Так они шли и шли, и она, увлекшись своими жалобами, даже не заметила, что Петр давно свернул с главной аллеи на какую-то узенькую тропинку и больше не слушает ее стенаний. Теперь он шел медленно, осторожно и то и дело озирался по сторонам, явно чего-то ища. Забеспокоившись, она уже изготовилась спросить, куда они идут, но не успела: тем же елейным голосом, каким чужие люди говорят с маленьким ребенком, он вдруг произнес: «А что это там за домик?» Она посмотрела туда, куда и он, и увидела небольшой сарайчик для садового инвентаря с удачно приоткрытой дверью — только тут она поняла, чего он от нее хочет.

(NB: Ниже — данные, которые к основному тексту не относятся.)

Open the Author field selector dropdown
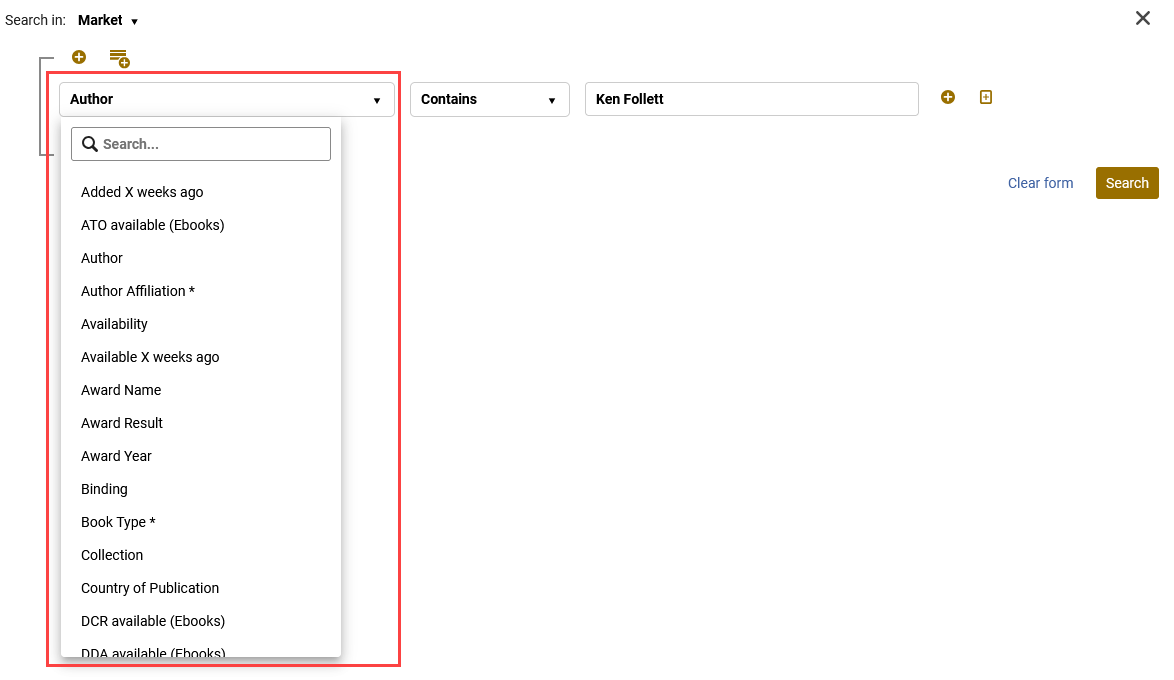[x=226, y=99]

Вся эта история перестала ей нравиться. Возвращение в детство не состоялось, она отпустила его шею и потребовала, чтобы он немедленно поставил ее на землю. Против ожидания, он без ропота подчинился, и Вере, едва она почувствовала под собой твердую почву, снова стало его жаль. «Слушай, Петр, — сказала она, смягчившись, — я вижу, что ты меня и вправду любишь, но чтобы мы оба потом никогда об этом не пожалели, прошу тебя: не здесь и не сейчас. Я бы очень хотела, чтобы наружу это не вышло. Сделаем так. Завтра ты придешь, как обычно, я же скажу бабушке, что не хочу тебя видеть и чтобы она сказала, что я на курсах. Через полчаса жди меня на трамвайной остановке у Яузского бульвара, я приду».
«Оба сыграли эту сцену хорошо. Бабушка выпроводила Пирогова, а через полчаса я ушла, сказав, что иду к Ламиным. Мы встретились с Петром и, сев на трамвай, доехали до Трубной. Там, рядом с площадью, в переулках множество заведений с номерами для клиентов. В одно из них мы и вошли, не вызвав у коридорного никакого интереса, чего я, признаться, боялась. Не требуя с нас никаких документов, он открыл небольшую комнату, в которой был стол, пара табуреток да у стены помещалась железная кровать, застеленная грубым солдатским одеялом. Вернувшись, он брякнул на стол куцую подушку, простыни и оставил нас вдвоем.
Дальше всё произошло весьма деловито, без излишних восторгов со стороны влюбленного. Похоже, он вообще был на них не способен. Управились мы быстро и задерживаться в номерах не стали. За всё время, что мы там были, Петр не сказал и двух слов, только, когда я уже одевалась, задал естественный после того, что между нами было, вопрос. Я ответила отрицательно, но он этим не огорчился. Выйдя на улицу, Пирогов подвел итог: „Однако дорого дерут, черти“, — и сокрушенно замолчал».
Готовясь ко второму допросу, Ерошкин собирался всё это рассказать Корневскому. Не зная про измену жены, он сейчас, через двадцать лет, мог принять неправильное решение, тоже вслед за другими поверить, что Вера пошла назад, чтобы вернуться именно к нему. Свойство человеческой памяти таково, что мы гораздо лучше помним хорошее, чем злое, да и в нем, во зле, скорее склонны обвинять себя.